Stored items

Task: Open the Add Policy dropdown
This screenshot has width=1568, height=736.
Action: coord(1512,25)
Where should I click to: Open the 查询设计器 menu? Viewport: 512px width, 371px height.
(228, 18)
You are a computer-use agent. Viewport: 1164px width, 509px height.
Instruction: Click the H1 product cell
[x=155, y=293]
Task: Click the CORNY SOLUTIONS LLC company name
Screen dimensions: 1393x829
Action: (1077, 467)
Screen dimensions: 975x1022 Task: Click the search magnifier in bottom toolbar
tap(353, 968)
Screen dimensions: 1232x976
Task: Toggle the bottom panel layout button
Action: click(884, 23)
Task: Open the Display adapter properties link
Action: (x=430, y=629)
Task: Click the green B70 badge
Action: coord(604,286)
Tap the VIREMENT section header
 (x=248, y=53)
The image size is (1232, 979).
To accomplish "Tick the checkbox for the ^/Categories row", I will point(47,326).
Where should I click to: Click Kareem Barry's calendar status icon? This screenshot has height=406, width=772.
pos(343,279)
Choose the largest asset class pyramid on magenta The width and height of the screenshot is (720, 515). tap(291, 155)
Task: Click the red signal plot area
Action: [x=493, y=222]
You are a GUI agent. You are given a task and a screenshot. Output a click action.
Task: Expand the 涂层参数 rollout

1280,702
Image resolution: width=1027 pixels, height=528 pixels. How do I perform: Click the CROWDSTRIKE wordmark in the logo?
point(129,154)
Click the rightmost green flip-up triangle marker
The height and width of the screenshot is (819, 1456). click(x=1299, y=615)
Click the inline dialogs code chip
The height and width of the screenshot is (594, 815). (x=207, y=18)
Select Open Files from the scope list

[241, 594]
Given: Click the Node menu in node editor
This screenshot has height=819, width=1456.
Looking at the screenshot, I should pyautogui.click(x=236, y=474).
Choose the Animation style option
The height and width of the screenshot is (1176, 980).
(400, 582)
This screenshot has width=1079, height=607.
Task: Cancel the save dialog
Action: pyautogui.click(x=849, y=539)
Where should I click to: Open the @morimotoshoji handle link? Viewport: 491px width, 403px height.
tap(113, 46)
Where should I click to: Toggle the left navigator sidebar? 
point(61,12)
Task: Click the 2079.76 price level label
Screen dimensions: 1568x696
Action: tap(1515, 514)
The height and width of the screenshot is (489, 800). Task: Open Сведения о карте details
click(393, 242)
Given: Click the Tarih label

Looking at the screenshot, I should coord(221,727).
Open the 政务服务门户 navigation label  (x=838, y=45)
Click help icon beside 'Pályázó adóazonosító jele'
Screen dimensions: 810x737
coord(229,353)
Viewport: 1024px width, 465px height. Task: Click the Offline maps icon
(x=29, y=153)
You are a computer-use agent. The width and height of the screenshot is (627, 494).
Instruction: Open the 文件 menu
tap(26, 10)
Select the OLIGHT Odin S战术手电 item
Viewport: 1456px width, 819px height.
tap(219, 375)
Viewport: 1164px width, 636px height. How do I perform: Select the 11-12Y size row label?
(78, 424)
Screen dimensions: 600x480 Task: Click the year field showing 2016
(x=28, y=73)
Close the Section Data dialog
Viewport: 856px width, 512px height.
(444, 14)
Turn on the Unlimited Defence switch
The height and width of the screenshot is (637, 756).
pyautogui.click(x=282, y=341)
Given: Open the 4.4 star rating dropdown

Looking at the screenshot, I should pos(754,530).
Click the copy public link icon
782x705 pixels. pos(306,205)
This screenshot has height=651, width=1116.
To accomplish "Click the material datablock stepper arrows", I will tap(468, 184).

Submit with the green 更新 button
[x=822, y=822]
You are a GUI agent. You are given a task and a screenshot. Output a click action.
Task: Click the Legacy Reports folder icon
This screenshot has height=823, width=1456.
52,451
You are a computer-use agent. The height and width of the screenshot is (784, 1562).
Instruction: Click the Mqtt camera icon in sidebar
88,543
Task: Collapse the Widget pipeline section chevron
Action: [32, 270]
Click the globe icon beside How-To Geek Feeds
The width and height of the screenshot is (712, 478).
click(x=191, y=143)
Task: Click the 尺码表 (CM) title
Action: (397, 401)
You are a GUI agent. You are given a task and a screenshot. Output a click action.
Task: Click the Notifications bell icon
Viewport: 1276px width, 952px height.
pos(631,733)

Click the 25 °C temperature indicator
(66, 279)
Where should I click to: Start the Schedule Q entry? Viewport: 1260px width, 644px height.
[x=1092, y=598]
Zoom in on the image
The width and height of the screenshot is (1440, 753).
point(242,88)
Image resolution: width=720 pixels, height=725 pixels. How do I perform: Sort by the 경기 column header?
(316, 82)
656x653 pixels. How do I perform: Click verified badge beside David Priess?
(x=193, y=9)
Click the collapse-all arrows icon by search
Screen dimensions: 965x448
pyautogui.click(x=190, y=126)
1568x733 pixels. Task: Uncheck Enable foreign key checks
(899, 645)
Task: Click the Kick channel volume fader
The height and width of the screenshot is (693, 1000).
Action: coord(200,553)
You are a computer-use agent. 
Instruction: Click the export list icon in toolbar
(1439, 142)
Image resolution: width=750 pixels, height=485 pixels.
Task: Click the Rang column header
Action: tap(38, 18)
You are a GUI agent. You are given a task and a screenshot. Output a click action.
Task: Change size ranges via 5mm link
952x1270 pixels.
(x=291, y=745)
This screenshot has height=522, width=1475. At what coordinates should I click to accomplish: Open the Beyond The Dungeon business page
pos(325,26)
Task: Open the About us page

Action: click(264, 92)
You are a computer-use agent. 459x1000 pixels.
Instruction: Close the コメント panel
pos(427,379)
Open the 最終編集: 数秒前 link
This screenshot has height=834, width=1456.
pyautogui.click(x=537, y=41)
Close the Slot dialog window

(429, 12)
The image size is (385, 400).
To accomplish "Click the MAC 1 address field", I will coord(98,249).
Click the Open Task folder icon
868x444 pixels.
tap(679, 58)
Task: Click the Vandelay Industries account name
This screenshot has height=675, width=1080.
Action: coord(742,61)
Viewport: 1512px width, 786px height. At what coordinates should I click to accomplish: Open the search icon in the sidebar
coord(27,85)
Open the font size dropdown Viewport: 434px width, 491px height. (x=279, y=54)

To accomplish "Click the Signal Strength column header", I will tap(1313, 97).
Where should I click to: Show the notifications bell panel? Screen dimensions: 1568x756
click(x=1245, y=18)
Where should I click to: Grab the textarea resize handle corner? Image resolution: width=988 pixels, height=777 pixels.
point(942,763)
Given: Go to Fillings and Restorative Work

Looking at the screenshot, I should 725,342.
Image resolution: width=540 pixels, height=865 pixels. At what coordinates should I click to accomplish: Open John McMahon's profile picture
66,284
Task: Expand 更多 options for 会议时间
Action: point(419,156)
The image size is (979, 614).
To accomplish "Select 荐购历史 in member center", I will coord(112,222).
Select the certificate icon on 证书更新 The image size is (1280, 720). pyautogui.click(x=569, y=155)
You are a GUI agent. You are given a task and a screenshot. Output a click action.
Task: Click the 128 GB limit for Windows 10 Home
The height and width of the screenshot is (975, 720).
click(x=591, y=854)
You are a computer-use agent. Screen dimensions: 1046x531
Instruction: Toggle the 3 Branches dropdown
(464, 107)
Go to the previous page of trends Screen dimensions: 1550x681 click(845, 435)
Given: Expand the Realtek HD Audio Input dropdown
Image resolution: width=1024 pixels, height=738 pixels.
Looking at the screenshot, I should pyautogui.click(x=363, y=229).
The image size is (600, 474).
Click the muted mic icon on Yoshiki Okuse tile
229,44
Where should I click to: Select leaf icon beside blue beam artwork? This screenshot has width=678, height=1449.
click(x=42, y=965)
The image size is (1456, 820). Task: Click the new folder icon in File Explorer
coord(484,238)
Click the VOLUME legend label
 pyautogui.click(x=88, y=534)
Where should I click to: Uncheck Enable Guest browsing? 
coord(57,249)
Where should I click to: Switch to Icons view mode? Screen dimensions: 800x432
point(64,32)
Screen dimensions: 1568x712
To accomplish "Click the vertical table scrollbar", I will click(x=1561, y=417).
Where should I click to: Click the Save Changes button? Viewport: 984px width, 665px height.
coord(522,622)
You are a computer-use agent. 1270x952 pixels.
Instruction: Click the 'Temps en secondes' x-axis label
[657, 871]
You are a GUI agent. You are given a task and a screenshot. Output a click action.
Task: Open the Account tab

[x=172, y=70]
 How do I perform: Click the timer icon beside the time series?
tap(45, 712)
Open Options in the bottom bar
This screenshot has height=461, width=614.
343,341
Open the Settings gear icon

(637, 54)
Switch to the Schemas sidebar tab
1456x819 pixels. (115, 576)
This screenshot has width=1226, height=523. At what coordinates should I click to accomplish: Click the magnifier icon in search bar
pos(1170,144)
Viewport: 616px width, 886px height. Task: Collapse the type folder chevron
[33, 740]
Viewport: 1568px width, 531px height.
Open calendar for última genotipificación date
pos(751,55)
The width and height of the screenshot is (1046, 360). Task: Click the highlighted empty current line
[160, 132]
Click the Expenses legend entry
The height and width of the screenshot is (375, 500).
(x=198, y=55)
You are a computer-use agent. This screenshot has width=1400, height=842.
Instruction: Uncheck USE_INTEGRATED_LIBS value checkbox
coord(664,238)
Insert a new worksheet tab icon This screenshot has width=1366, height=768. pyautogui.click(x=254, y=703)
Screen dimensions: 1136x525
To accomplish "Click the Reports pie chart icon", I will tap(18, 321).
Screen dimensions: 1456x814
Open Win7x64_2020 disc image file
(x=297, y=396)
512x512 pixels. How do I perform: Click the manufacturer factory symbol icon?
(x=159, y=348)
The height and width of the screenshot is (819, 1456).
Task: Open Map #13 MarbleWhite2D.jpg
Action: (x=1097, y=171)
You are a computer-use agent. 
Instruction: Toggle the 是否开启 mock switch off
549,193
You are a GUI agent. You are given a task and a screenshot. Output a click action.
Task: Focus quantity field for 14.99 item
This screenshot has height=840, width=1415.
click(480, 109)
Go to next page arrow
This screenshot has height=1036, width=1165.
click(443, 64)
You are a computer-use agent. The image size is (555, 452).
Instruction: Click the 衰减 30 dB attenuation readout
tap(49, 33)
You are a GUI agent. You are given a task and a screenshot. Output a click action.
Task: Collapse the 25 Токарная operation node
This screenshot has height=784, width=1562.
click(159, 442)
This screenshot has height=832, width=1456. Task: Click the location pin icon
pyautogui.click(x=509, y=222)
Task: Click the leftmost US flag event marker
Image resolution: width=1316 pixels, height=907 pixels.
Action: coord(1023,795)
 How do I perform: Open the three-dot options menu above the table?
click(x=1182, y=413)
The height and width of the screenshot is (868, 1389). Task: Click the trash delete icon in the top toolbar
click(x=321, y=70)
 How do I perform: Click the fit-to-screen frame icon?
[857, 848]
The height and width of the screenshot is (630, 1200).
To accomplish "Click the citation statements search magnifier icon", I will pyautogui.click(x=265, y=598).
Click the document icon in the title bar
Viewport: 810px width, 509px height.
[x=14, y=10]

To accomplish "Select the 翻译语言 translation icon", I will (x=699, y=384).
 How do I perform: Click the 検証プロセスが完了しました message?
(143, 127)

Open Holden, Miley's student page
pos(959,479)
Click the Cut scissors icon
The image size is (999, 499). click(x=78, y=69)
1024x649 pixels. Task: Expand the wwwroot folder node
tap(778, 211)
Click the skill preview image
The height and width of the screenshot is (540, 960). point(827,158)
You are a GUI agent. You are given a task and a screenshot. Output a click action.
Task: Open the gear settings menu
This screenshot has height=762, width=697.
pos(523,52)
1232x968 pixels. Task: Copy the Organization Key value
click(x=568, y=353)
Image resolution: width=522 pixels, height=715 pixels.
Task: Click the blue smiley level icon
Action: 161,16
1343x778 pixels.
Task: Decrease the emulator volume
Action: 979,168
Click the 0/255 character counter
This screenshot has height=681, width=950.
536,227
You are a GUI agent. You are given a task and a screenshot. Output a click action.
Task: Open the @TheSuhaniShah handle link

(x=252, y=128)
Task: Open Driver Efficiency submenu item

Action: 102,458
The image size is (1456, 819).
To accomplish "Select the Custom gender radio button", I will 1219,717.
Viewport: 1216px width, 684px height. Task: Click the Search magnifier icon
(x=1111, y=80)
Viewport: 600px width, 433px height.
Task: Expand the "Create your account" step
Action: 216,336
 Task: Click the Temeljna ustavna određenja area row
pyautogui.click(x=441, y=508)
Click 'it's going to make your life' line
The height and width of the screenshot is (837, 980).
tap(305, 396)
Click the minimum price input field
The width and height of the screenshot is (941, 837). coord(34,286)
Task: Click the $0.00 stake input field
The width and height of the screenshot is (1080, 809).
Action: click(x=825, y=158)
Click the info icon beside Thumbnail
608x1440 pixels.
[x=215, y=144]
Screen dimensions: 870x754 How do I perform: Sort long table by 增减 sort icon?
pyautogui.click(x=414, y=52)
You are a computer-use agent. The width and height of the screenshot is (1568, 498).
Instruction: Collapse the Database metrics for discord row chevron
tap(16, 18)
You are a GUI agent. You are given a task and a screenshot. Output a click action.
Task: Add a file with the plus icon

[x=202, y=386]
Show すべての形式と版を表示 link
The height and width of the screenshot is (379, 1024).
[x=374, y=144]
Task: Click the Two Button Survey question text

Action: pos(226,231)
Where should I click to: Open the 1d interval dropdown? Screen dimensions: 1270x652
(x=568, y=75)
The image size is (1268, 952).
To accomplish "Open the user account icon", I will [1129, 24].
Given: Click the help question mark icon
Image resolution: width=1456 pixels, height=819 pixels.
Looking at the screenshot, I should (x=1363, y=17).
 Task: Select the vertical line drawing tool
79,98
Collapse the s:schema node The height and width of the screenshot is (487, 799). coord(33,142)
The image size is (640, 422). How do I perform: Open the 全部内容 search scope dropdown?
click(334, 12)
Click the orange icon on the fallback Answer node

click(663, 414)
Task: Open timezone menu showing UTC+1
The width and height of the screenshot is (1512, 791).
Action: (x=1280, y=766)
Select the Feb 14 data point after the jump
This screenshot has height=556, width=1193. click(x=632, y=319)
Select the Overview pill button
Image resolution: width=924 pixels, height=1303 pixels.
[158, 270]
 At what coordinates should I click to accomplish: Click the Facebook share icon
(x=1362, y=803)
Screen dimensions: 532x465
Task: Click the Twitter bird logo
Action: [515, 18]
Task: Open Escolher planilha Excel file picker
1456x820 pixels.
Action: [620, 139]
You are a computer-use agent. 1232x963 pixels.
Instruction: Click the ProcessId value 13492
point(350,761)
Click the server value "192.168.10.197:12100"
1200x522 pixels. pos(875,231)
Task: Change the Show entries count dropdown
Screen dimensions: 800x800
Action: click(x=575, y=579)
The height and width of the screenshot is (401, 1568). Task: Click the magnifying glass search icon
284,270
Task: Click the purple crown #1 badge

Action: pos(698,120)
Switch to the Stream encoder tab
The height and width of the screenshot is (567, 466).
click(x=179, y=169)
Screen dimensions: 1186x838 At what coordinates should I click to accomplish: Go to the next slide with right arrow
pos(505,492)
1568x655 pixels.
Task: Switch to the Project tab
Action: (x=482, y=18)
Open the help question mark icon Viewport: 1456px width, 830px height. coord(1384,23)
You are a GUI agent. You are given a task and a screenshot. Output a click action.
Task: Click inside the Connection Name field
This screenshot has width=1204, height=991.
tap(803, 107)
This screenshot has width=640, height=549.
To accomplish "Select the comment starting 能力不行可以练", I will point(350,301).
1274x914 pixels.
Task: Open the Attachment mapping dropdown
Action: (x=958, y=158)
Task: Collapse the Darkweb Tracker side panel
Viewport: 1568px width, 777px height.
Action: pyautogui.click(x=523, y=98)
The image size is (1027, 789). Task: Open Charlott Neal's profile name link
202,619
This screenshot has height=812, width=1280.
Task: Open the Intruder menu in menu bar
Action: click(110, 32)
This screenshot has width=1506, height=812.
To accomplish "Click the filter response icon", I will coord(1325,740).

**Exercise goal**
Print the stretch of the records above from the line containing "Task: Open Escolher" through the line containing "Action: click(x=575, y=579)", reproducing each line verbatim.

**Finished exercise**
Task: Open Escolher planilha Excel file picker
1456x820 pixels.
Action: [620, 139]
You are a computer-use agent. 1232x963 pixels.
Instruction: Click the ProcessId value 13492
point(350,761)
Click the server value "192.168.10.197:12100"
1200x522 pixels. pos(875,231)
Task: Change the Show entries count dropdown
Screen dimensions: 800x800
Action: click(x=575, y=579)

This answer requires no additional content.